I shower, enter the kitchen adorning Mundu Veshti. Light the lamp in kitchen & begin cooking. Everything is made entirely on that day! I try to squeeze enough time to make a pookkalam just before my guests arrive..I seek their help in creating the pookkalam. _____ & ____(mallu Christians) has been my neighbours since 2002 ; since then we've always had a tradition...Onam & Vishu with us...Christmas & Easter at their place..............Next year we'll be celebrating Onam in Kerala (as they are moving to Kerala). But one thing is true...I'll miss the US Onams & practice sessions a LOT!!!........."
I really was impressed to hear that....it's awesome to hear that it's done traditionally to the core! and that too without having an older parent at the house....And you...just gave me the final push to do it at home ;) We have so many conflicting schedule with the Onam programs...but manjechi has had one every year for the past few years and to my surprise....the kids (and there's a whole big sweeeeeet bunch) look forward to it and bug her to find out the times :) And I believe it's great she does that..especially since the kids are growing up as teenagers and adults.....I guess that's all we can do for the kids...hey may be we'll try to do an ooonjaal for chachu...we'll see ! :)
Talking about onam programs....i was supposed to be writing on that but..but..it's like u r given the topic and you have sooo much to say...but don't know where to start...yes..i'm kinda stuck...but as someone long ago said...just start somewhere don't worry about going in the order of intro-body-conclusion...just start...so i'll just do that...but that gets confusing unless u can see thru my head ;) well i'll give it a try.....so that'll be comin up soon ;)
so...have a Happy Day...Tuesday or Moolam Naal ;)
Luv,
Renjina
--------------------------------------------------------
Ente Onam Blog - 7
Innu Pooradam :)
Pooradam ennu kelkkumbo orma varuka Yodha movieyile dialogue aanu....Athil Madhubalayude peru Aswathi. So when the 'rimpoche'? athalle aa kuttide peru? aavo :) so anyway...mohanlal rimpocheyodu Aswathiye kaanichu kodukkumbo he says "aa chothi?" and mohanlal says....aa chothi alla...pooradam...karim pooraadam :)
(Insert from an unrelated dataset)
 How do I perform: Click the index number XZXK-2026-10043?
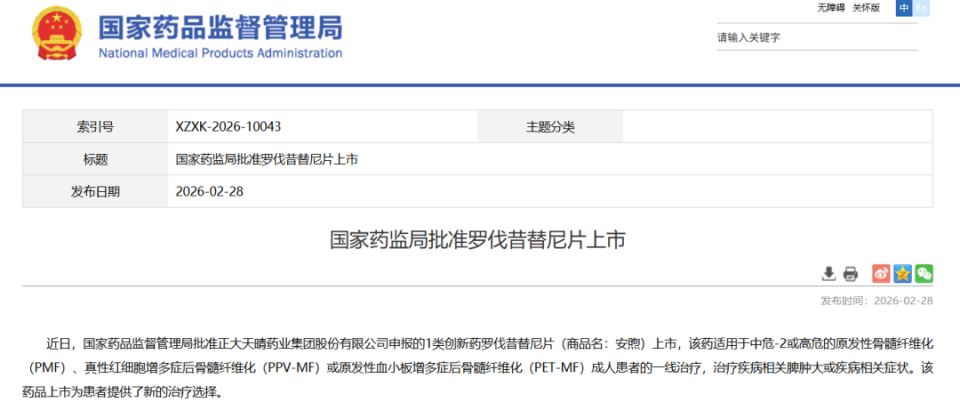tap(228, 127)
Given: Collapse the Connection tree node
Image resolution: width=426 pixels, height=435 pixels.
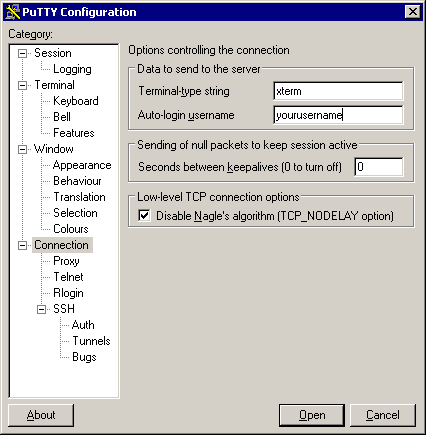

ormayundo ee mukham..i mean aa dialogue...orma undaavanam ;) dialogue allaaa....Onam :) because tomorrow is UTHRADAM :) OH MY!!!! can't believe it's almost here......
So I found out why we used to finish all the cleaning by Uthradam day...because on Thiruvonam....Onathappan...or our own Maveli/Mahabali comes to visit us (his prajakal) :) So choolum kondu aare enkilum varavelkkumo? illaaaa :) so that's why we all dress up and have the sadya ready and be at our 'best' and try to do the 'kaanam vittum onam unnanam' part :)
But u know what I think...may be this might have crossed ur mind at some point....if not..it should...well i'm sure u have at some point in ur life :)....at least all of u must have heard.......Maaveli naadu vaaneedum kaalam...maanushar ellaarum ONNU pole.....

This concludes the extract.